On the other hand, some hosts, struggling and perhaps negatively impacted by the increasing number of people becoming hosts and entering the short term rental market, may become very opposed to “large scale operators” in this business, and take exception to anyone advocating on their behalf.  “They are stealing our business/they are hotels”.  There is some legitimacy to this concern as well.

Still other divisions can occur, for instance, some hosts may find themselves privileged to own a home in top order, where all work ever done on the house was done legally with a permit, so they may feel no qualms about a proposal that cities want to inspect every home prior to issuing the owner a permit to do STR.  Other homeowners may realize that either during their ownership of their home, or before they owned it, there was unpermitted work done, and that this issue might arise during an inspection, even though hypothetically, any work done on the detached garage of a house should have no bearing on the rental of a bedroom in the main structure.  Still, it is not unheard of that a government code inspector, once they gain access to a private home, will go on a “fishing expedition” and just wander all over, looking for anything that they can write up and fine the homeowner over.  Actually, this exact problem was occuring in Portland Oregon, after STR regulations there stipulated that all properties should be inspected to get an STR permit.  The inspectors, once in the homes, were just wandering everywhere and “looking for issues” anywhere, in actions that amounted to illegal search and seizure.

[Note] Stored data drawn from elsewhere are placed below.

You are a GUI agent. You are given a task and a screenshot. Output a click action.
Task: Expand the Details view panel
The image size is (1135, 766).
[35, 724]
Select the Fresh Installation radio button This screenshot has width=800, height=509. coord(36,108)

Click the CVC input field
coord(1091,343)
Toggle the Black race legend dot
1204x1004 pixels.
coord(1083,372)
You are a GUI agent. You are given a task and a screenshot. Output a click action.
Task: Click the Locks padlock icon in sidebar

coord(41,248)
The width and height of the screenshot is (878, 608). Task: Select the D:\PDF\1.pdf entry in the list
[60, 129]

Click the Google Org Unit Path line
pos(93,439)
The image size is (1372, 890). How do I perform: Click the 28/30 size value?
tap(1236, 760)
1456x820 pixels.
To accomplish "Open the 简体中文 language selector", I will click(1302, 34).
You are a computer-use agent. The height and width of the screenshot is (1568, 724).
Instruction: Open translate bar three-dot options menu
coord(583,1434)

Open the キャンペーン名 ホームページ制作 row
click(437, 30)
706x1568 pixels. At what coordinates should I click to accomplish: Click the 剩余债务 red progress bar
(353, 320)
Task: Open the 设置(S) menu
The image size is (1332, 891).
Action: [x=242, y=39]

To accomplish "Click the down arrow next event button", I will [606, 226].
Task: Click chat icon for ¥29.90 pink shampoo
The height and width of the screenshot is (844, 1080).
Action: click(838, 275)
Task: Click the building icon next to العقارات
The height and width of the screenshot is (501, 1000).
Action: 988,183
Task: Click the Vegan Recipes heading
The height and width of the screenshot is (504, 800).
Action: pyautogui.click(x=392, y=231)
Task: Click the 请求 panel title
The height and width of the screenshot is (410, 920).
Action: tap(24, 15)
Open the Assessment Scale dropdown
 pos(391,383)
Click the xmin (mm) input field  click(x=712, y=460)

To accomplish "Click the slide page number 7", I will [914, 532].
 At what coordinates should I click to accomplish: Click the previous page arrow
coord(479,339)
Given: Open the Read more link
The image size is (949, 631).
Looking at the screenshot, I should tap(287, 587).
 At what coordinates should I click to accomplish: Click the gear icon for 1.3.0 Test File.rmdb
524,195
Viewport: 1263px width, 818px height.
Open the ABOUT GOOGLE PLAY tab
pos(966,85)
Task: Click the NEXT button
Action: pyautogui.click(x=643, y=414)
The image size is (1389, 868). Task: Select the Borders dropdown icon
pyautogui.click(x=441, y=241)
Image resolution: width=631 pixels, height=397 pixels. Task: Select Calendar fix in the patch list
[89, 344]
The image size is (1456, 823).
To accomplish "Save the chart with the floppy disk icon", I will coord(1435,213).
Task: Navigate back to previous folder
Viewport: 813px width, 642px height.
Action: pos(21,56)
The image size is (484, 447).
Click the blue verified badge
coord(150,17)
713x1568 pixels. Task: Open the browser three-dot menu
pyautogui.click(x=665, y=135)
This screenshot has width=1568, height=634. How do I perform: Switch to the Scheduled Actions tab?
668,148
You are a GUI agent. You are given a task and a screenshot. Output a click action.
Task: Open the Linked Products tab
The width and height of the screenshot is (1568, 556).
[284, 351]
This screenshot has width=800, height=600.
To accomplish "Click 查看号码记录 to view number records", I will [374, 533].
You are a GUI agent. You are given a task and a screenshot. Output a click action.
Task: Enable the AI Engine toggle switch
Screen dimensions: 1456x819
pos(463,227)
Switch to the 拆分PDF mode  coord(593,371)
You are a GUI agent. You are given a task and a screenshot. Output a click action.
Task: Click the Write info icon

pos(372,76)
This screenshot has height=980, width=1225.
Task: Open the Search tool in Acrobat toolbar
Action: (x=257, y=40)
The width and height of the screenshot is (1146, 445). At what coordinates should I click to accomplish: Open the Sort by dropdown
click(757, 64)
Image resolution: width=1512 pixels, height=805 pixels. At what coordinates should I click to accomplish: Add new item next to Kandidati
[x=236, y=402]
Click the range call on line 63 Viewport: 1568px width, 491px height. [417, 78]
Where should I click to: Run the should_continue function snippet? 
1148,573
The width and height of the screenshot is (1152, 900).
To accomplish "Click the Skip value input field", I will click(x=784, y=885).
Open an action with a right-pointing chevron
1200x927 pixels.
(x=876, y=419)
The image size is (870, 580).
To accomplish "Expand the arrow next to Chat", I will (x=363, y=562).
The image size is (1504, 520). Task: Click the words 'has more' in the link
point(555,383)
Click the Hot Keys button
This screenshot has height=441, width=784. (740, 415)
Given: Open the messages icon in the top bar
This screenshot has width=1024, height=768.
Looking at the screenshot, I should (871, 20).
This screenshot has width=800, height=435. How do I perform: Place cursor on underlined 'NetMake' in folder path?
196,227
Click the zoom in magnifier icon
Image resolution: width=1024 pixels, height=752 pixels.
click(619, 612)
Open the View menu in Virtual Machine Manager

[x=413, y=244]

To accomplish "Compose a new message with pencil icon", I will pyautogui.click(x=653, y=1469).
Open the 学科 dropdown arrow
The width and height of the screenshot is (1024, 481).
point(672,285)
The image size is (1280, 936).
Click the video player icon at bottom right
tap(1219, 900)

A third issue to be aware of, in organizing to advocate for short term rentals, is to consider the context in which your city/county/state is operating.  What are the political forces involved.  Are there powerful tenant groups, complaining that short term rentals “are taking units off the market”?  Are there angered homeowner residents, upset about too many parties in their neighborhood, or commotion and parking issues?  Note too that even a few problems caused by irresponsible short term rental hosts, can have a very damaging impact on future city STR regulations, as I wrote about here.  An awareness of the context, can help host advocates come to realistic goals.  For instance, in a city where there is a “housing crisis” and rents are increasing, it’s rather unrealistic that the city leaders will take the position that short term rentals can be completely unregulated, done on any number of entire units and throughout multi unit buildings.  To get an idea of the different types of short term rental regulations cities might implement, look at this article which showcases 12 different types of STR regulations.  

STR rules in 10 cities

This article, posted on a site that offers cities help in enforcing their STR laws, has 10 different types of STR regulations.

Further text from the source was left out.